A new case study has suggested that cannabidiol (CBD) as an alternative cancer therapy may warrant further research, after an 80-year-old smoker’s lung tumor shrank despite declining medical treatment. The patient had been self-administering CBD oil several times daily for a period of 2.5 years, during which time a cancerous tumor in her lung shrank to a quarter of its original size. While it can’t be concluded that this patient’s improvement was down to CBD oil use, the authors say it’s possible a connection exists, warranting further research into the effects, if any, of CBD oil on cancerous tumors.
The intriguing case study was published in BMJ Case Reports and details the disease progression of an 80-year-old woman who was a regular smoker and had been diagnosed with lung cancer. At time of diagnosis, the patient was offered several conventional treatments to tackle the tumor but declined in favor of “watchful waiting” whereby her condition would be left unchanged but monitored by medical professionals to keep tabs on any significant changes.
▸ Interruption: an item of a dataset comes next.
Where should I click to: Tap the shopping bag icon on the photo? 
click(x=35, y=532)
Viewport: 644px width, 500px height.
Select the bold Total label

Unbeknownst to their medical team, the patient self-prescribed CBD oil two to three times daily after a family member recommended it. Interestingly, despite turning down medical interventions and continuing to smoke throughout the 2.5 year surveillance period, the cancerous tumor shrank progressively from 41 millimeters (1.6 inches) in June 2018 to 10 millimeters (0.4 inches) in February 2021, an overall 76% reduction. During their “treatment time,” the patient experienced no significant side effects other than a slight loss of appetite which may or may not be the result of the CBD oil.
CBD and THC are two ingredients found in cannabis, being non-psychoactive and psychoactive respectively. According to the supplier of this patient’s CBD oil, the active ingredients were roughly equal amounts of THC and CBD, but the researchers were unable to confirm the full ingredients. The patient also reported taking inconsistent dosages, making the exact “treatment regime” difficult to replicate.
As for evidence for the oil playing an instrumental role in the radical tumor shrinkage, the existing body of research isn’t terribly definitive one way or the other. For a long time, scientists only had cultured cell and animal research to work from, limiting the findings’ generalizability. In 2021, this changed as it was announced that a cannabis-based mouth spray would be tested as a potential treatment for glioblastoma brain tumors, marking the first-ever major human trial involving medical cannabis as a cancer therapy.
Without a significant body of research based on human trials to work from, it would be inaccurate and unwise to draw any sweeping conclusions from individual case reports such as this one. However, as the researchers explain, given the known and severe side effects of conventional interventions such as chemotherapy, radiotherapy, and surgery, it’s worth investigating alternatives that could provide hope for a less grueling treatment plan.
“Existing cancer treatments could have severe side effects, both physically and mentally,” they wrote. “This is why our patient decided on non-conventional self-treatment. The limited number of case reports appear to show that ‘CBD oil’ can have positive effects on tumour reduction. More research is needed to identify the actual mechanism of action, administration pathways, safe dosages, its effects on different types of cancer and any potential adverse side effects when using cannabinoids.
“The potential for cannabinoids to be used as an alternative to augment or replace conventional primary cancer treatments definitely justifies further research.”